Microsoft Corp. (NASDAQ:MSFT): Current price $33.02
Trying to guess who will replace Steve Ballmer at Microsoft is proving to be a grand entertainment for all. A British gambling website’s favorite as the company’s next chief executive is Stephen Elop, the Nokia Oyj chief who has presided over a 62-percent fall in the firm’s market value.
Elop is a former Microsoft executive and currently has 5-to-1 odds to be picked as Ballmer’s replacement, says the United Kingdom-based gambling operator Ladbrokes Plc. The front runner was the president of Microsoft’s business unit, where he was in charge of Microsoft Office, prior taking the top job at Nokia.
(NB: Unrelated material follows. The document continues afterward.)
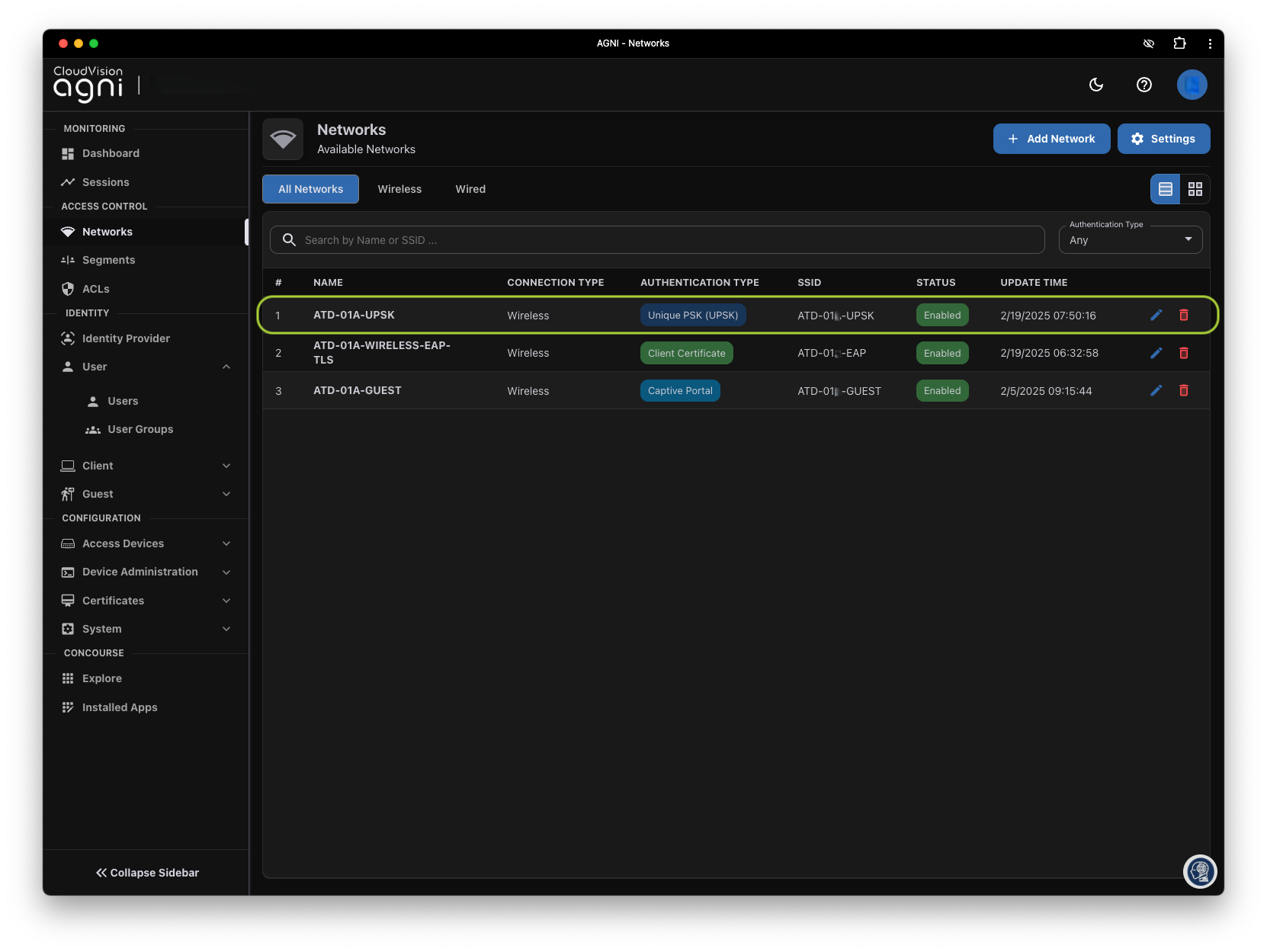The height and width of the screenshot is (952, 1267).
Task: Delete the ATD-01A-WIRELESS-EAP-TLS network
Action: pos(1183,353)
He leads a pool that includes the internal candidates Kevin Turner and Julie Larson-Green, and outsiders such as the Apple Inc. Chief Executive Tim Cook, who is a 100-to-1 dark horse.
Facebook Inc. (NASDAQ:FB): Current price $40.55
The research firm eMarketer says that Facebook’s continued concentration on mobile monetization is resulting in sizable gains in its mobile ad market share. In a report on Wednesday, the firm estimated that Facebook’s share of mobile Internet ad revenues will hit 15.8 percent in 2013, up from 5.4 percent in 2012, which was the year the company debuted its first paid mobile ad.
It is anticipated that the overall mobile ad market globally will to jump by 89 percent to $16.65 billion this year, according to eMarketer estimates. Facebook shares are up about 2.3 percent in late Wednesday afternoon trading in very heavy volume.
Sirius XM Radio Inc. (NASDAQ:SIRI): Current price $3.58
Attorney Mark Lebovitch for Sirius shareholders said that the billionaire John Malone unfairly employed an investment agreement to get control of Sirius XM Radio Inc. without paying a takeover premium or letting investors vote on the deal.
Malone’s Liberty Media Corp. designed a $530-million investment in Sirius in 2009. It was in a manner that allowed for the takeover without paying adequately for that right, Lebovitch told Delaware Chancery Court Judge Leo Strine Wednesday, remarking that, “Malone wanted to enjoy all the economic benefits of being a controlling shareholder without having any of the responsibilities.” Strine said that he will decide later on whether the investors’ claims should go forward.